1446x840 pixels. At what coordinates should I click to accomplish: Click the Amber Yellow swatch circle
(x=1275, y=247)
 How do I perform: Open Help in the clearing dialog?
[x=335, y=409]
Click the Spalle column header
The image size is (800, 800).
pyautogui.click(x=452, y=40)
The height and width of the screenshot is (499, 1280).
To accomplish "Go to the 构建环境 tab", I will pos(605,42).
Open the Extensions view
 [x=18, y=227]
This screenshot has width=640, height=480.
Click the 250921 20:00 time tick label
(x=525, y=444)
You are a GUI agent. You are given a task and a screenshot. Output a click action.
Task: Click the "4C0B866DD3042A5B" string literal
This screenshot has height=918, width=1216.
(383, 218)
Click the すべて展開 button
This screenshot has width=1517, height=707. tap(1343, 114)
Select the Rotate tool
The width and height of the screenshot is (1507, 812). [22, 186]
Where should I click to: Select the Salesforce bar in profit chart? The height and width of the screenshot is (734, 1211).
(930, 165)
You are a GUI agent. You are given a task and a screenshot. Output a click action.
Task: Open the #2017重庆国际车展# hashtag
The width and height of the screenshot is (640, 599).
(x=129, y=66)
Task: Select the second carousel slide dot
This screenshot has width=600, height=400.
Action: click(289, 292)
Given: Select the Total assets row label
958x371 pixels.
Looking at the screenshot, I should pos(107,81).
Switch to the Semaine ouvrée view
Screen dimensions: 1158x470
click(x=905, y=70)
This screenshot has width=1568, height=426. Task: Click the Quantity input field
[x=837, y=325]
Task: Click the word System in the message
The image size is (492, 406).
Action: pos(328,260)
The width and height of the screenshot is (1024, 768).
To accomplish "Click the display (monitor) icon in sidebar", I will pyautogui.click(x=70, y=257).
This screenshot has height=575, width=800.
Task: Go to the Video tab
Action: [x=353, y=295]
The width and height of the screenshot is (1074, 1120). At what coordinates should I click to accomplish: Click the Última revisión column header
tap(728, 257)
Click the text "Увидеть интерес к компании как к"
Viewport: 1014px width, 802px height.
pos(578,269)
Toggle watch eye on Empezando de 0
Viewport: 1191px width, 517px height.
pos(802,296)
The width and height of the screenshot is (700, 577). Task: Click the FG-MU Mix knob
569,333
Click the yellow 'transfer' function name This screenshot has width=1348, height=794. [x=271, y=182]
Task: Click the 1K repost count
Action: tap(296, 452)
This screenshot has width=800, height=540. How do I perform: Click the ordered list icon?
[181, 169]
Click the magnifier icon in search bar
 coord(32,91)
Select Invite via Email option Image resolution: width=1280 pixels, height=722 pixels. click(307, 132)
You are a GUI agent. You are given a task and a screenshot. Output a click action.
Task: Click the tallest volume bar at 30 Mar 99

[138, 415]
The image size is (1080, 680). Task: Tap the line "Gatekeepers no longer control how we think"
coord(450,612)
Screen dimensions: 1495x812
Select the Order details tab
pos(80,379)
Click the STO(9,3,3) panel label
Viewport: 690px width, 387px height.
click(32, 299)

+ + + + +

_Goal of the exercise_
With the line holding "Task: Click the tallest" as the first and the line holding "Screen dimensions: 1495x812" as the last, please transcribe exactly the lines of the material above in that range and nothing else.

_Solution to this task_
Task: Click the tallest volume bar at 30 Mar 99

[138, 415]
The image size is (1080, 680). Task: Tap the line "Gatekeepers no longer control how we think"
coord(450,612)
Screen dimensions: 1495x812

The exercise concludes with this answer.